Instructions for the task:
Your answer should be the lines below from the one holding "Click the camera capture image icon" through the one holding "Given: Open Bridge connections in sidebar", copied exactly and with nothing else.

[Material for this exercise — start]

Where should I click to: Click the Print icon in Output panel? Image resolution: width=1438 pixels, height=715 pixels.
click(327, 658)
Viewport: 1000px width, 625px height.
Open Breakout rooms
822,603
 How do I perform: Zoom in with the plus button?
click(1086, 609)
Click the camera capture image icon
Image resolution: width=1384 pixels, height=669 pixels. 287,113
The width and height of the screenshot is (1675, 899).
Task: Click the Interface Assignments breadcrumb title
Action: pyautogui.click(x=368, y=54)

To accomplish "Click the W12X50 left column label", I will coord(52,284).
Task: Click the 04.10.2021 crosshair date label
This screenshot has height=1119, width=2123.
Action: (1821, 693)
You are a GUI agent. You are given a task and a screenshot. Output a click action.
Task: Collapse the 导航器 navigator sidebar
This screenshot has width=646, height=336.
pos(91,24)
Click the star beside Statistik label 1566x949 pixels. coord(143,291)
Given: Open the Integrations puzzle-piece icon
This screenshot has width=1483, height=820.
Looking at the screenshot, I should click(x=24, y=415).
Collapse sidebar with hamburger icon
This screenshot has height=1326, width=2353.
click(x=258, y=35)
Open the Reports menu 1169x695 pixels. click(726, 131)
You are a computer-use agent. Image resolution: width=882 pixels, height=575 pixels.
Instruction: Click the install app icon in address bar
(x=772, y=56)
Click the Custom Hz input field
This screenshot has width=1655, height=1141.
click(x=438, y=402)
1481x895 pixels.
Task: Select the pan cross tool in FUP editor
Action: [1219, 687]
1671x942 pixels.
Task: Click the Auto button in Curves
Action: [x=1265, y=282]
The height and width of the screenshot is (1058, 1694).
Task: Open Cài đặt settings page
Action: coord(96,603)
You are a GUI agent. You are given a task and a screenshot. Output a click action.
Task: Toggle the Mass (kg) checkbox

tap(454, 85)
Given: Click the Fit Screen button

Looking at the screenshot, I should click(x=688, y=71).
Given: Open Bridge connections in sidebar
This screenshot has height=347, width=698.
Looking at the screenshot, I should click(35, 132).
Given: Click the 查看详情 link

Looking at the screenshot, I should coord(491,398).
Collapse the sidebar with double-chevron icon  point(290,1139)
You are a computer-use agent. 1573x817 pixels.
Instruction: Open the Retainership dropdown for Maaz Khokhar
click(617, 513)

[Material for this exercise — finish]

Output below:
Click the camera capture image icon
Image resolution: width=1384 pixels, height=669 pixels. 287,113
The width and height of the screenshot is (1675, 899).
Task: Click the Interface Assignments breadcrumb title
Action: pyautogui.click(x=368, y=54)

To accomplish "Click the W12X50 left column label", I will coord(52,284).
Task: Click the 04.10.2021 crosshair date label
This screenshot has height=1119, width=2123.
Action: (1821, 693)
You are a GUI agent. You are given a task and a screenshot. Output a click action.
Task: Collapse the 导航器 navigator sidebar
This screenshot has width=646, height=336.
pos(91,24)
Click the star beside Statistik label 1566x949 pixels. coord(143,291)
Given: Open the Integrations puzzle-piece icon
This screenshot has width=1483, height=820.
Looking at the screenshot, I should click(x=24, y=415).
Collapse sidebar with hamburger icon
This screenshot has height=1326, width=2353.
click(x=258, y=35)
Open the Reports menu 1169x695 pixels. click(726, 131)
You are a computer-use agent. Image resolution: width=882 pixels, height=575 pixels.
Instruction: Click the install app icon in address bar
(x=772, y=56)
Click the Custom Hz input field
This screenshot has width=1655, height=1141.
click(x=438, y=402)
1481x895 pixels.
Task: Select the pan cross tool in FUP editor
Action: [1219, 687]
1671x942 pixels.
Task: Click the Auto button in Curves
Action: [x=1265, y=282]
The height and width of the screenshot is (1058, 1694).
Task: Open Cài đặt settings page
Action: coord(96,603)
You are a GUI agent. You are given a task and a screenshot. Output a click action.
Task: Toggle the Mass (kg) checkbox

tap(454, 85)
Given: Click the Fit Screen button

Looking at the screenshot, I should click(x=688, y=71).
Given: Open Bridge connections in sidebar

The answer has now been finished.